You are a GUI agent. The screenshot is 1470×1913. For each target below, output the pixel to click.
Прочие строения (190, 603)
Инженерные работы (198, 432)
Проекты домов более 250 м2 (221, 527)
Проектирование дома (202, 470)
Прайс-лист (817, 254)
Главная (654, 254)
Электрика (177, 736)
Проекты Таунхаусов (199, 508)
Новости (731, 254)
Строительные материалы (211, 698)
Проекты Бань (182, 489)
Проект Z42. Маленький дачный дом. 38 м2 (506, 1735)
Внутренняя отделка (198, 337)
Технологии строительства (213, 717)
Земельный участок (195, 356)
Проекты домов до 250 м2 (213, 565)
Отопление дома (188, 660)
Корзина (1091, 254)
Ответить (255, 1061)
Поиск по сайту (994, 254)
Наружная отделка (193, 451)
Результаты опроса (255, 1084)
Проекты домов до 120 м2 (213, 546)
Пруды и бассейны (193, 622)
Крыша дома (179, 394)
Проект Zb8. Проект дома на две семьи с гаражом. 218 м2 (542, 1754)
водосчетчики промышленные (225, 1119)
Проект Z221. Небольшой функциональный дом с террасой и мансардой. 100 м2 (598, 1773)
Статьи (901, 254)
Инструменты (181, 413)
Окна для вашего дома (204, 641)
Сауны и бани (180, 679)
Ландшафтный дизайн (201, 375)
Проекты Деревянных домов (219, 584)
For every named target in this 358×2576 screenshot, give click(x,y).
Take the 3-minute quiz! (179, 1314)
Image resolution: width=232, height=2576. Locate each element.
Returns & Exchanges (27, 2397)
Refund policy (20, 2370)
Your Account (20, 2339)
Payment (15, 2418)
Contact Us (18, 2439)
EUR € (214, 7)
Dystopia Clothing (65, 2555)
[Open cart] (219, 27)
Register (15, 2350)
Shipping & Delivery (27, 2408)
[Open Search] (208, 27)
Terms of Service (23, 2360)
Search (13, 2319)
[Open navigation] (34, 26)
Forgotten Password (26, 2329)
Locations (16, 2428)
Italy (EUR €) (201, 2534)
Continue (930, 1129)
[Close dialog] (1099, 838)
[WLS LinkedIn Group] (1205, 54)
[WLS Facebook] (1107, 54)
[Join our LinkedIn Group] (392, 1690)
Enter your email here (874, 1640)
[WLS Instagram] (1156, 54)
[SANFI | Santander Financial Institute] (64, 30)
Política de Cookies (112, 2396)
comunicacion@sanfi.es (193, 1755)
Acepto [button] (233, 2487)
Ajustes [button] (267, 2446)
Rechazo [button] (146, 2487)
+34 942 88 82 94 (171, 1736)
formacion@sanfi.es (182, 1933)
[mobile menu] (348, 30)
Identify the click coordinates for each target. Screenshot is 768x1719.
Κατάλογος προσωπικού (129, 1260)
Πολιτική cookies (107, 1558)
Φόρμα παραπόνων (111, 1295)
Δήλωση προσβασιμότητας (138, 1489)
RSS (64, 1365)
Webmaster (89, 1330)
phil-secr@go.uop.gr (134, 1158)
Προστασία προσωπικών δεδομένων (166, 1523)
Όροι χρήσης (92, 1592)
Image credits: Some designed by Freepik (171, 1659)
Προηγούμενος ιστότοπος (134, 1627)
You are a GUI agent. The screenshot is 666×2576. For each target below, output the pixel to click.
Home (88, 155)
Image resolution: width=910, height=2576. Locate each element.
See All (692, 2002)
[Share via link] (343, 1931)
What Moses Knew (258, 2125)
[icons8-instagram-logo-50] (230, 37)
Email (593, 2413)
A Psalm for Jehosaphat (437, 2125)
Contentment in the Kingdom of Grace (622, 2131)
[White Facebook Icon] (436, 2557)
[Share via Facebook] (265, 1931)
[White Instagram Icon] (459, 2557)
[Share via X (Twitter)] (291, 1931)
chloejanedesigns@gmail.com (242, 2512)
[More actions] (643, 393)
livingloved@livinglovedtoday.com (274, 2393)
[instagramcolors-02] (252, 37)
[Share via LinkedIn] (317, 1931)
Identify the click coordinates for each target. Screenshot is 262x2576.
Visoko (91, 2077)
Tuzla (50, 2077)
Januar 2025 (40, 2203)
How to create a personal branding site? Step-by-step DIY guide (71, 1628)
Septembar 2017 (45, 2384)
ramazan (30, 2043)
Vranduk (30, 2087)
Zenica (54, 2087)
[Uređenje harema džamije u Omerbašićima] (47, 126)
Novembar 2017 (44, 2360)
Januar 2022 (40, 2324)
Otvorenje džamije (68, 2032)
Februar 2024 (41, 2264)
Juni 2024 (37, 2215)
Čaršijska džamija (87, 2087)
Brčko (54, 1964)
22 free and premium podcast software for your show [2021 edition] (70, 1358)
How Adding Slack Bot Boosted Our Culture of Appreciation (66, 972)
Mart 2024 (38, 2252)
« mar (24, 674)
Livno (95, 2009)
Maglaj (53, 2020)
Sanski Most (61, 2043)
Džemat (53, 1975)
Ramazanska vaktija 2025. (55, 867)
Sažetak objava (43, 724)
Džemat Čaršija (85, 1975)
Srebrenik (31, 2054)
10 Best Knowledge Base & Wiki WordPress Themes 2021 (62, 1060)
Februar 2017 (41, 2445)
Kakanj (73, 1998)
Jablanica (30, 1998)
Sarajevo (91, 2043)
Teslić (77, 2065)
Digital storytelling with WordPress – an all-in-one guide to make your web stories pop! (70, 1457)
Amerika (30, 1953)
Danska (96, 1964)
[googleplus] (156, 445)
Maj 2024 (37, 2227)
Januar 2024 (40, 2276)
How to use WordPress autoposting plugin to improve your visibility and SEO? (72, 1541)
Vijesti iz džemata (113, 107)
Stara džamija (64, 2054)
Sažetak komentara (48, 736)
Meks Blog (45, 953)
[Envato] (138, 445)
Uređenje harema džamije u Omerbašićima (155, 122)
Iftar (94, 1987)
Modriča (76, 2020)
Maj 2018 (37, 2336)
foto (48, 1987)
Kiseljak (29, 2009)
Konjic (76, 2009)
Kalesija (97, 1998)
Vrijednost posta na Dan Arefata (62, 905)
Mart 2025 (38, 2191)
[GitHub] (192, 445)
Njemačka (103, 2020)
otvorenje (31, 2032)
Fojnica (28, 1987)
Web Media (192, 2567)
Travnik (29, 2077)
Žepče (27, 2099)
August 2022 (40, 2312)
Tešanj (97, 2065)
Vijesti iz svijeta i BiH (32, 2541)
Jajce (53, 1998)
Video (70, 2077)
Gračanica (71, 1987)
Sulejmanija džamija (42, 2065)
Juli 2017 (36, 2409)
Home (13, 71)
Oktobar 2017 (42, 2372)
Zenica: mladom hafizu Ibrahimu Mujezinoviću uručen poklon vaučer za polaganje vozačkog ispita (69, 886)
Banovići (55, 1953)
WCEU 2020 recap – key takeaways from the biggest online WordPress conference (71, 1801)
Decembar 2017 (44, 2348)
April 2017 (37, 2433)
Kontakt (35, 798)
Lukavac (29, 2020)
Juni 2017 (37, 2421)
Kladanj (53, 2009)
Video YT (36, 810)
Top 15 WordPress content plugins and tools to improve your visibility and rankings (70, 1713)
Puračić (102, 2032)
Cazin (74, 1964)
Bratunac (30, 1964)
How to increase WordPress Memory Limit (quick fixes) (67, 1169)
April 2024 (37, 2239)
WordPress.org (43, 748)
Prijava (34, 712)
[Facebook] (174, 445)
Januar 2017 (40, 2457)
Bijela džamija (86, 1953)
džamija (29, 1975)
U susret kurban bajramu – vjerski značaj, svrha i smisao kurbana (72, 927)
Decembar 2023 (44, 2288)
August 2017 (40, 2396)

Exercise |
An exact copy of every line above, start to finish, is required.

Written answer |
You are a GUI agent. The screenshot is 1470×1913. For each target below, output the pixel to click.
Прочие строения (190, 603)
Инженерные работы (198, 432)
Проекты домов более 250 м2 (221, 527)
Проектирование дома (202, 470)
Прайс-лист (817, 254)
Главная (654, 254)
Электрика (177, 736)
Проекты Таунхаусов (199, 508)
Новости (731, 254)
Строительные материалы (211, 698)
Проекты Бань (182, 489)
Проект Z42. Маленький дачный дом. 38 м2 (506, 1735)
Внутренняя отделка (198, 337)
Технологии строительства (213, 717)
Земельный участок (195, 356)
Проекты домов до 250 м2 (213, 565)
Отопление дома (188, 660)
Корзина (1091, 254)
Ответить (255, 1061)
Поиск по сайту (994, 254)
Наружная отделка (193, 451)
Результаты опроса (255, 1084)
Проекты домов до 120 м2 (213, 546)
Пруды и бассейны (193, 622)
Крыша дома (179, 394)
Проект Zb8. Проект дома на две семьи с гаражом. 218 м2 (542, 1754)
водосчетчики промышленные (225, 1119)
Проект Z221. Небольшой функциональный дом с террасой и мансардой. 100 м2 (598, 1773)
Статьи (901, 254)
Инструменты (181, 413)
Окна для вашего дома (204, 641)
Сауны и бани (180, 679)
Ландшафтный дизайн (201, 375)
Проекты Деревянных домов (219, 584)
For every named target in this 358×2576 screenshot, give click(x,y).
Take the 3-minute quiz! (179, 1314)
Image resolution: width=232, height=2576. Locate each element.
Returns & Exchanges (27, 2397)
Refund policy (20, 2370)
Your Account (20, 2339)
Payment (15, 2418)
Contact Us (18, 2439)
EUR € (214, 7)
Dystopia Clothing (65, 2555)
[Open cart] (219, 27)
Register (15, 2350)
Shipping & Delivery (27, 2408)
[Open Search] (208, 27)
Terms of Service (23, 2360)
Search (13, 2319)
[Open navigation] (34, 26)
Forgotten Password (26, 2329)
Locations (16, 2428)
Italy (EUR €) (201, 2534)
Continue (930, 1129)
[Close dialog] (1099, 838)
[WLS LinkedIn Group] (1205, 54)
[WLS Facebook] (1107, 54)
[Join our LinkedIn Group] (392, 1690)
Enter your email here (874, 1640)
[WLS Instagram] (1156, 54)
[SANFI | Santander Financial Institute] (64, 30)
Política de Cookies (112, 2396)
comunicacion@sanfi.es (193, 1755)
Acepto [button] (233, 2487)
Ajustes [button] (267, 2446)
Rechazo [button] (146, 2487)
+34 942 88 82 94 (171, 1736)
formacion@sanfi.es (182, 1933)
[mobile menu] (348, 30)
Identify the click coordinates for each target. Screenshot is 768x1719.
Κατάλογος προσωπικού (129, 1260)
Πολιτική cookies (107, 1558)
Φόρμα παραπόνων (111, 1295)
Δήλωση προσβασιμότητας (138, 1489)
RSS (64, 1365)
Webmaster (89, 1330)
phil-secr@go.uop.gr (134, 1158)
Προστασία προσωπικών δεδομένων (166, 1523)
Όροι χρήσης (92, 1592)
Image credits: Some designed by Freepik (171, 1659)
Προηγούμενος ιστότοπος (134, 1627)
You are a GUI agent. The screenshot is 666×2576. For each target below, output the pixel to click.
Home (88, 155)
Image resolution: width=910, height=2576. Locate each element.
See All (692, 2002)
[Share via link] (343, 1931)
What Moses Knew (258, 2125)
[icons8-instagram-logo-50] (230, 37)
Email (593, 2413)
A Psalm for Jehosaphat (437, 2125)
Contentment in the Kingdom of Grace (622, 2131)
[White Facebook Icon] (436, 2557)
[Share via Facebook] (265, 1931)
[White Instagram Icon] (459, 2557)
[Share via X (Twitter)] (291, 1931)
chloejanedesigns@gmail.com (242, 2512)
[More actions] (643, 393)
livingloved@livinglovedtoday.com (274, 2393)
[instagramcolors-02] (252, 37)
[Share via LinkedIn] (317, 1931)
Identify the click coordinates for each target. Screenshot is 262x2576.
Visoko (91, 2077)
Tuzla (50, 2077)
Januar 2025 (40, 2203)
How to create a personal branding site? Step-by-step DIY guide (71, 1628)
Septembar 2017 (45, 2384)
ramazan (30, 2043)
Vranduk (30, 2087)
Zenica (54, 2087)
[Uređenje harema džamije u Omerbašićima] (47, 126)
Novembar 2017 (44, 2360)
Januar 2022 (40, 2324)
Otvorenje džamije (68, 2032)
Februar 2024 (41, 2264)
Juni 2024 (37, 2215)
Čaršijska džamija (87, 2087)
Brčko (54, 1964)
22 free and premium podcast software for your show [2021 edition] (70, 1358)
How Adding Slack Bot Boosted Our Culture of Appreciation (66, 972)
Mart 2024 (38, 2252)
« mar (24, 674)
Livno (95, 2009)
Maglaj (53, 2020)
Sanski Most (61, 2043)
Džemat (53, 1975)
Ramazanska vaktija 2025. (55, 867)
Sažetak objava (43, 724)
Džemat Čaršija (85, 1975)
Srebrenik (31, 2054)
10 Best Knowledge Base & Wiki WordPress Themes 2021 (62, 1060)
Februar 2017 (41, 2445)
Kakanj (73, 1998)
Jablanica (30, 1998)
Sarajevo (91, 2043)
Teslić (77, 2065)
Digital storytelling with WordPress – an all-in-one guide to make your web stories pop! (70, 1457)
Amerika (30, 1953)
Danska (96, 1964)
[googleplus] (156, 445)
Maj 2024 (37, 2227)
Januar 2024 (40, 2276)
How to use WordPress autoposting plugin to improve your visibility and SEO? (72, 1541)
Vijesti iz džemata (113, 107)
Stara džamija (64, 2054)
Sažetak komentara (48, 736)
Meks Blog (45, 953)
[Envato] (138, 445)
Uređenje harema džamije u Omerbašićima (155, 122)
Iftar (94, 1987)
Modriča (76, 2020)
Maj 2018 (37, 2336)
foto (48, 1987)
Kiseljak (29, 2009)
Konjic (76, 2009)
Kalesija (97, 1998)
Vrijednost posta na Dan Arefata (62, 905)
Mart 2025 (38, 2191)
[GitHub] (192, 445)
Njemačka (103, 2020)
otvorenje (31, 2032)
Fojnica (28, 1987)
Web Media (192, 2567)
Travnik (29, 2077)
Žepče (27, 2099)
August 2022 (40, 2312)
Tešanj (97, 2065)
Vijesti iz svijeta i BiH (32, 2541)
Jajce (53, 1998)
Video (70, 2077)
Gračanica (71, 1987)
Sulejmanija džamija (42, 2065)
Juli 2017 (36, 2409)
Home (13, 71)
Oktobar 2017 (42, 2372)
Zenica: mladom hafizu Ibrahimu Mujezinoviću uručen poklon vaučer za polaganje vozačkog ispita (69, 886)
Banovići (55, 1953)
WCEU 2020 recap – key takeaways from the biggest online WordPress conference (71, 1801)
Decembar 2017 (44, 2348)
April 2017 (37, 2433)
Kontakt (35, 798)
Lukavac (29, 2020)
Juni 2017 (37, 2421)
Kladanj (53, 2009)
Video YT (36, 810)
Top 15 WordPress content plugins and tools to improve your visibility and rankings (70, 1713)
Puračić (102, 2032)
Cazin (74, 1964)
Bratunac (30, 1964)
How to increase WordPress Memory Limit (quick fixes) (67, 1169)
April 2024 (37, 2239)
WordPress.org (43, 748)
Prijava (34, 712)
[Facebook] (174, 445)
Januar 2017 (40, 2457)
Bijela džamija (86, 1953)
džamija (29, 1975)
U susret kurban bajramu – vjerski značaj, svrha i smisao kurbana (72, 927)
Decembar 2023 (44, 2288)
August 2017 (40, 2396)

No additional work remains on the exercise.